TASK TO CARRY OUT: What you output should match the data below exactly.

EXTRACTED DATA:
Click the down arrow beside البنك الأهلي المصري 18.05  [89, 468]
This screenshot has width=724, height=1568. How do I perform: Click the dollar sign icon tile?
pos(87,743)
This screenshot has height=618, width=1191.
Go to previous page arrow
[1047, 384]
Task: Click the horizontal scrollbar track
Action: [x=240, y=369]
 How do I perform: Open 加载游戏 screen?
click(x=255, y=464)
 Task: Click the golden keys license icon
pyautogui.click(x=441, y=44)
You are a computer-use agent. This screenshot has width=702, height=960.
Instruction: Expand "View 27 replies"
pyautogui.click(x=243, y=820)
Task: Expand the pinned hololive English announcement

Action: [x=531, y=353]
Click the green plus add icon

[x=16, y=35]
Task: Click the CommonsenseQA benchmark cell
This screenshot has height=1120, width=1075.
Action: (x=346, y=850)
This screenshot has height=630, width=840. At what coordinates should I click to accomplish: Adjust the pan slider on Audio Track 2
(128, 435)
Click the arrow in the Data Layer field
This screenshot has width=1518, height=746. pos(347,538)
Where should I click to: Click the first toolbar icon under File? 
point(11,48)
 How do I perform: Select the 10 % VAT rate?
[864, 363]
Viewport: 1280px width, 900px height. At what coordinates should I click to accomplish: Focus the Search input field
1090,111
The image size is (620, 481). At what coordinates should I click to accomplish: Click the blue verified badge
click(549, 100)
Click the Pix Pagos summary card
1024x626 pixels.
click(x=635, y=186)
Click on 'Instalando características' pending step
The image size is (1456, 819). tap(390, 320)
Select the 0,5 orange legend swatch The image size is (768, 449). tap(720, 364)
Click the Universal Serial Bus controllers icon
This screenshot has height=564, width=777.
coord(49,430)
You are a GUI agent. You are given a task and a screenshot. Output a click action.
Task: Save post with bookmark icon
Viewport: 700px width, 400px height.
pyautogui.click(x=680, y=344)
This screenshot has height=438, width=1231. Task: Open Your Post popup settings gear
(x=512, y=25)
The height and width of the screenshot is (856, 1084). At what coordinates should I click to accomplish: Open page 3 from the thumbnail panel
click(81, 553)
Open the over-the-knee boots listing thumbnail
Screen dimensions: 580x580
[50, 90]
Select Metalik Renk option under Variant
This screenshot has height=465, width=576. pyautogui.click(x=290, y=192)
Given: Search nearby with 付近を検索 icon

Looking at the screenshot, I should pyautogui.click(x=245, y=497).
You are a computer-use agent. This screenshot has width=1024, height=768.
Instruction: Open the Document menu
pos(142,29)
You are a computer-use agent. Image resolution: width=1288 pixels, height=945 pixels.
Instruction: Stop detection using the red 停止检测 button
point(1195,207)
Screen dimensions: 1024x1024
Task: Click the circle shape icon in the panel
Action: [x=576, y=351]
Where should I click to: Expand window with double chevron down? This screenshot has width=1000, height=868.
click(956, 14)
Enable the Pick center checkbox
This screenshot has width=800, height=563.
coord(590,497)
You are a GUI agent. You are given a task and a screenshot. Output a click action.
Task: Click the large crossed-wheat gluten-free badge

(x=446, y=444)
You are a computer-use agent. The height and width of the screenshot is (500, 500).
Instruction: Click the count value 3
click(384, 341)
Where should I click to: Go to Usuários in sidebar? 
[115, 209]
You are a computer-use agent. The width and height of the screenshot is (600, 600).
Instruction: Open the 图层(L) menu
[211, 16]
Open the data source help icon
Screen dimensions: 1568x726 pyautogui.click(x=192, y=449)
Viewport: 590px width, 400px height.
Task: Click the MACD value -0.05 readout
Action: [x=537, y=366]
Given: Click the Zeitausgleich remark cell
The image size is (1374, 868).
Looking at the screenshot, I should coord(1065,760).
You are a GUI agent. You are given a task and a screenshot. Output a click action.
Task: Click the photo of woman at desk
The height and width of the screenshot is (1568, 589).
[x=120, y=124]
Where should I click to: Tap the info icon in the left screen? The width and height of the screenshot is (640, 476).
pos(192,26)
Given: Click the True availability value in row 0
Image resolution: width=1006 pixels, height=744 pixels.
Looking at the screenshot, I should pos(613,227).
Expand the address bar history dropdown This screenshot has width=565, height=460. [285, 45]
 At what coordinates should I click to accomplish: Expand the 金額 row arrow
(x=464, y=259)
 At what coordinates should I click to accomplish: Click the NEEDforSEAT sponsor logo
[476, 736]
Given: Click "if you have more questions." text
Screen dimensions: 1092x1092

RESULT:
Click the down arrow beside البنك الأهلي المصري 18.05  [89, 468]
This screenshot has width=724, height=1568. How do I perform: Click the dollar sign icon tile?
pos(87,743)
This screenshot has height=618, width=1191.
Go to previous page arrow
[1047, 384]
Task: Click the horizontal scrollbar track
Action: [x=240, y=369]
 How do I perform: Open 加载游戏 screen?
click(x=255, y=464)
 Task: Click the golden keys license icon
pyautogui.click(x=441, y=44)
You are a computer-use agent. This screenshot has width=702, height=960.
Instruction: Expand "View 27 replies"
pyautogui.click(x=243, y=820)
Task: Expand the pinned hololive English announcement

Action: [x=531, y=353]
Click the green plus add icon

[x=16, y=35]
Task: Click the CommonsenseQA benchmark cell
This screenshot has height=1120, width=1075.
Action: (x=346, y=850)
This screenshot has height=630, width=840. At what coordinates should I click to accomplish: Adjust the pan slider on Audio Track 2
(128, 435)
Click the arrow in the Data Layer field
This screenshot has width=1518, height=746. pos(347,538)
Where should I click to: Click the first toolbar icon under File? 
point(11,48)
 How do I perform: Select the 10 % VAT rate?
[864, 363]
Viewport: 1280px width, 900px height. At what coordinates should I click to accomplish: Focus the Search input field
1090,111
The image size is (620, 481). At what coordinates should I click to accomplish: Click the blue verified badge
click(549, 100)
Click the Pix Pagos summary card
1024x626 pixels.
click(x=635, y=186)
Click on 'Instalando características' pending step
The image size is (1456, 819). tap(390, 320)
Select the 0,5 orange legend swatch The image size is (768, 449). tap(720, 364)
Click the Universal Serial Bus controllers icon
This screenshot has height=564, width=777.
coord(49,430)
You are a GUI agent. You are given a task and a screenshot. Output a click action.
Task: Save post with bookmark icon
Viewport: 700px width, 400px height.
pyautogui.click(x=680, y=344)
This screenshot has height=438, width=1231. Task: Open Your Post popup settings gear
(x=512, y=25)
The height and width of the screenshot is (856, 1084). At what coordinates should I click to accomplish: Open page 3 from the thumbnail panel
click(81, 553)
Open the over-the-knee boots listing thumbnail
Screen dimensions: 580x580
[50, 90]
Select Metalik Renk option under Variant
This screenshot has height=465, width=576. pyautogui.click(x=290, y=192)
Given: Search nearby with 付近を検索 icon

Looking at the screenshot, I should pyautogui.click(x=245, y=497).
You are a computer-use agent. This screenshot has width=1024, height=768.
Instruction: Open the Document menu
pos(142,29)
You are a computer-use agent. Image resolution: width=1288 pixels, height=945 pixels.
Instruction: Stop detection using the red 停止检测 button
point(1195,207)
Screen dimensions: 1024x1024
Task: Click the circle shape icon in the panel
Action: [x=576, y=351]
Where should I click to: Expand window with double chevron down? This screenshot has width=1000, height=868.
click(956, 14)
Enable the Pick center checkbox
This screenshot has width=800, height=563.
coord(590,497)
You are a GUI agent. You are given a task and a screenshot. Output a click action.
Task: Click the large crossed-wheat gluten-free badge

(x=446, y=444)
You are a computer-use agent. The height and width of the screenshot is (500, 500).
Instruction: Click the count value 3
click(384, 341)
Where should I click to: Go to Usuários in sidebar? 
[115, 209]
You are a computer-use agent. The width and height of the screenshot is (600, 600).
Instruction: Open the 图层(L) menu
[211, 16]
Open the data source help icon
Screen dimensions: 1568x726 pyautogui.click(x=192, y=449)
Viewport: 590px width, 400px height.
Task: Click the MACD value -0.05 readout
Action: [x=537, y=366]
Given: Click the Zeitausgleich remark cell
The image size is (1374, 868).
Looking at the screenshot, I should coord(1065,760).
You are a GUI agent. You are given a task and a screenshot. Output a click action.
Task: Click the photo of woman at desk
The height and width of the screenshot is (1568, 589).
[x=120, y=124]
Where should I click to: Tap the info icon in the left screen? The width and height of the screenshot is (640, 476).
pos(192,26)
Given: Click the True availability value in row 0
Image resolution: width=1006 pixels, height=744 pixels.
Looking at the screenshot, I should pos(613,227).
Expand the address bar history dropdown This screenshot has width=565, height=460. [285, 45]
 At what coordinates should I click to accomplish: Expand the 金額 row arrow
(x=464, y=259)
 At what coordinates should I click to accomplish: Click the NEEDforSEAT sponsor logo
[476, 736]
Given: Click "if you have more questions." text
Screen dimensions: 1092x1092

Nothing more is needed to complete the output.